Three Decisions the Biden Administration Will Need to Make If the Supreme Court Eliminates FHFA’s Independence
The Federal Housing Finance Agency (FHFA), the regulator of the two government-sponsored enterprises (GSEs) Freddie Mac and Fannie Mae (as well as the eleven Federal Home Loan Banks), has also been the conservator of the GSEs since September 2008. As their conservator, FHFA has complete authority over their operations. That is, it has all the authority that would normally be held, for each GSE, by its shareholders, its board of directors, and its management. Given that the GSEs currently own about half of all the single-family mortgages in America, this gives FHFA the material ability to directly impact the housing finance system of the entire country.
The FHFA was established in mid-2008, after its main predecessor lost the confidence of Congress. In establishing it, Congress created a single position, the director, to run the agency. The director, nominated by the president and confirmed by the Senate, has a fixed term of five years and can only be dismissed by the president for cause. This delivers significant independence from political interference, and is the long-recognized best practice for all federal financial regulatory agencies.
Since the expectation in 2008 was that any conservatorship would be relatively short-lived, it doesn’t appear that policymakers at the time fully thought through the wisdom of having FHFA play such a pivotal role in housing finance for so many years while being run by a single person who enjoys “independence.” This formula gives that one individual unprecedented and almost unaccountable power over the GSEs and, through them, over the country’s housing finance system.
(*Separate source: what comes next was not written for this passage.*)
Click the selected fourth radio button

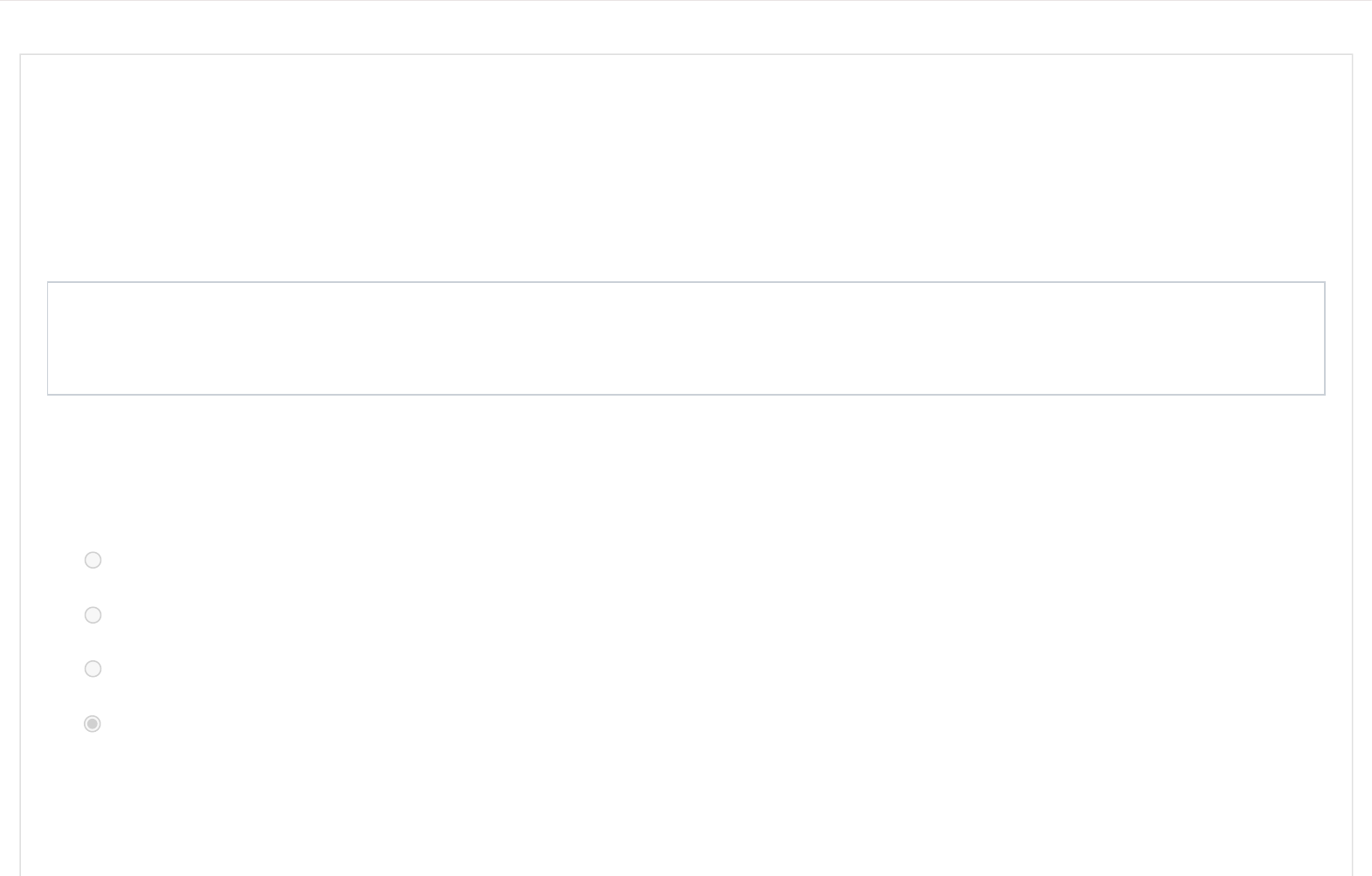pos(92,723)
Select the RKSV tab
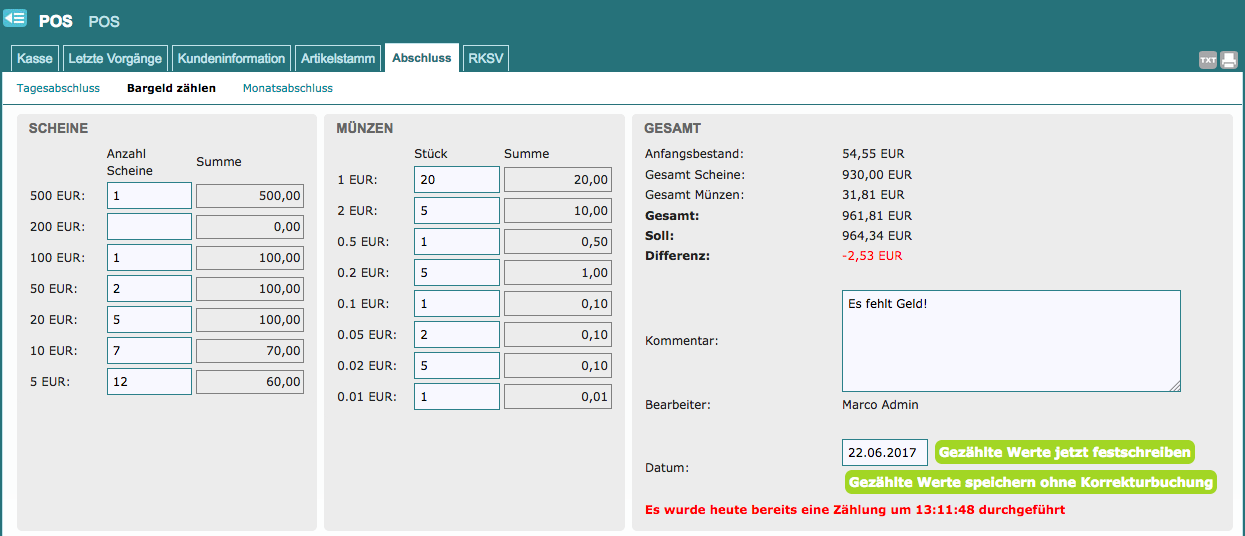This screenshot has height=536, width=1245. pyautogui.click(x=486, y=58)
Indeed, it has been referred to as being like a “mini-President” for housing finance, but without any accountability to voters.
Interestingly, there is a lawsuit now before the US Supreme Court (Collins v. Mnuchin) that addresses, among other things, the independence of the FHFA director. The case asks whether it is constitutionally acceptable for FHFA to be run by a single individual as director with cause-based independence. The case has already been argued, and a decision is expected near the end of the court’s current term, just a few months away. A similar case last year, concerning the same issue about the Consumer Finance Protection Bureau (CFPB), was decided by the court that it was indeed unconstitutional for a single director, rather than a commission (such as the Securities and Exchange Commission) or board (such as found at the Federal Reserve), to have the protection of independence in that manner. As a result, the court ruled that the president could fire the incumbent at will, just as he can any other appointed official in the executive branch of the government (e.g. cabinet secretaries). While the situations at FHFA and CFPB are not exactly the same, the expectation in the housing finance community is that the Supreme Court will reach the same conclusion for FHFA. In that eventuality, President Biden would then be able to fire–at will, without being required to specify any cause–the Republican-appointed director, Mark Calabria, whose term would otherwise extend to 2024.
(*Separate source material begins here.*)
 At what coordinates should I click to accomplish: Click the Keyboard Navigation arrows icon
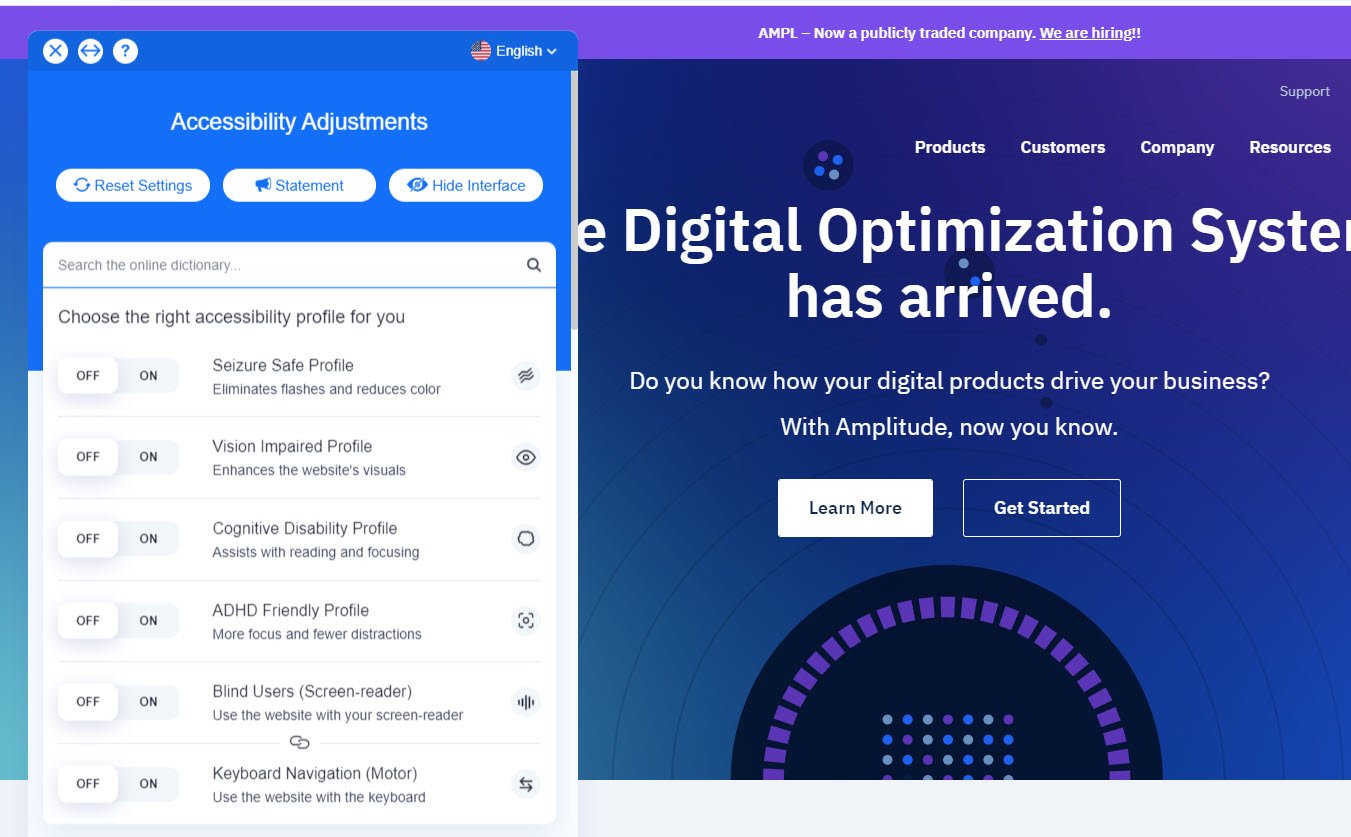coord(525,784)
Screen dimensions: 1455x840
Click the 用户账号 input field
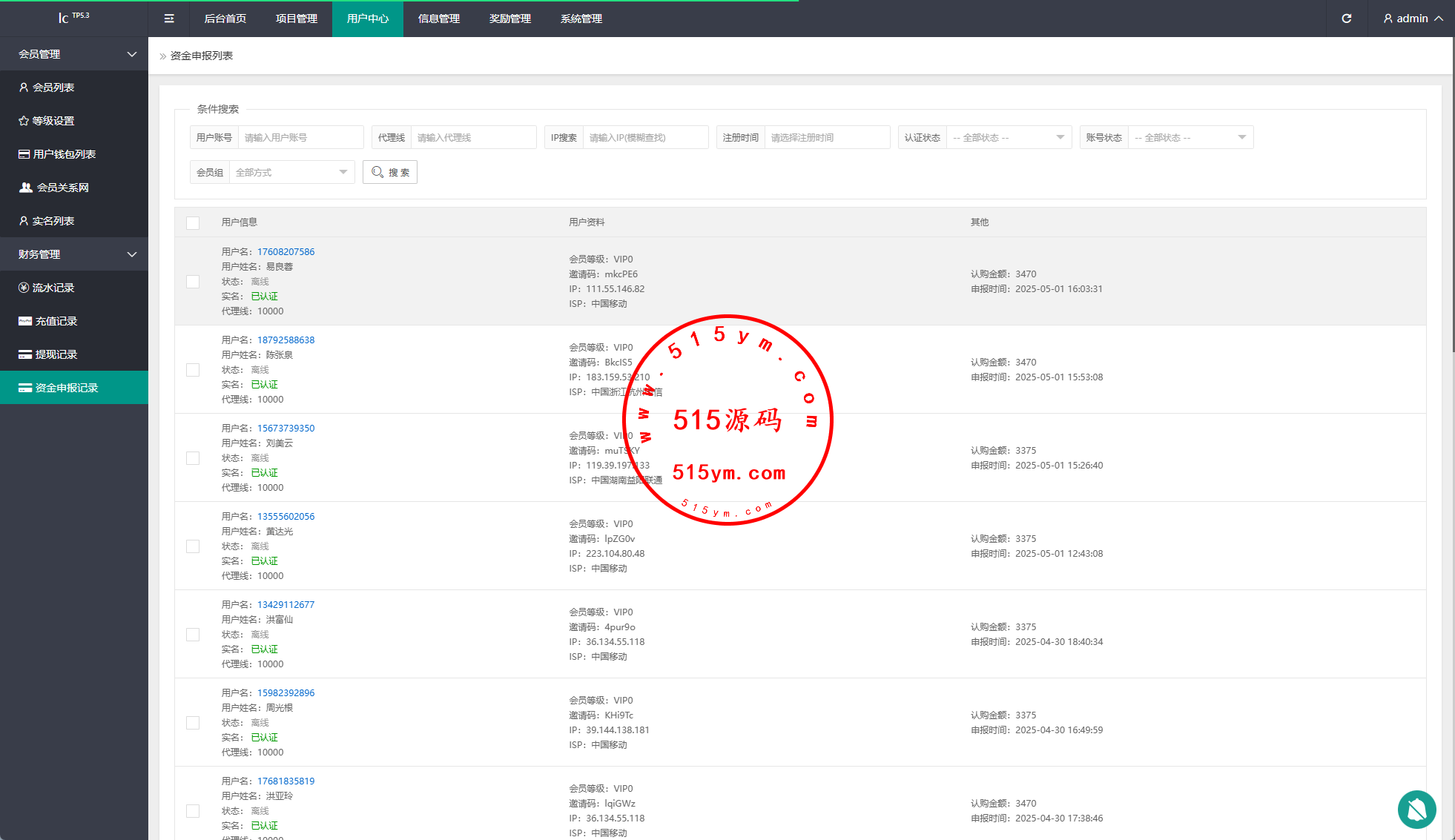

The ability of the president to fire at will the head of FHFA, while sounding limited in scope, in practical terms means that the FHFA in its entirety, including all its activities, has fully lost its independence, potentially coming under the direct control of the White House as much as any cabinet department. It behooves the administration, then, to think through what to do with this new-found authority, especially given FHFA’s power to significantly impact housing finance while it is conservator of the GSEs.
My analysis is that the Biden administration, if this comes to pass, has three decisions to make that could have a substantial impact on housing finance. First is a major policy decision: how much of the independence lost via the Supreme Court’s ruling should it to cede back to FHFA? The history of the regulation of housing finance institutions like the GSEs, as I recount in my new paper, makes it clear that this is critical to get right, as a lack of adequately-independent regulation was a key reason for both the S&L Crisis of 1989 and the financial crisis of 2008, the two largest financial crises since World War II until the recent pandemic.
The second and third decisions are personnel choices: whom to appoint as acting director of the FHFA, followed by whom to nominate for Senate confirmation as permanent director. Given that the director (whether acting or permanent) has the legal authority to act as a super-CEO over both Freddie Mac and Fannie Mae while they are in conservatorship, given that this in turn means she or he has tremendous power over housing finance, and given that mortgage markets and the operations of the GSEs are universally understood to be exceedingly complex, the choices should be people with very significant financial regulatory or mortgage industry experience, and ideally both. This will minimize their learning curves and increase the likelihood of fast, accurate decision-making in such a complicated field.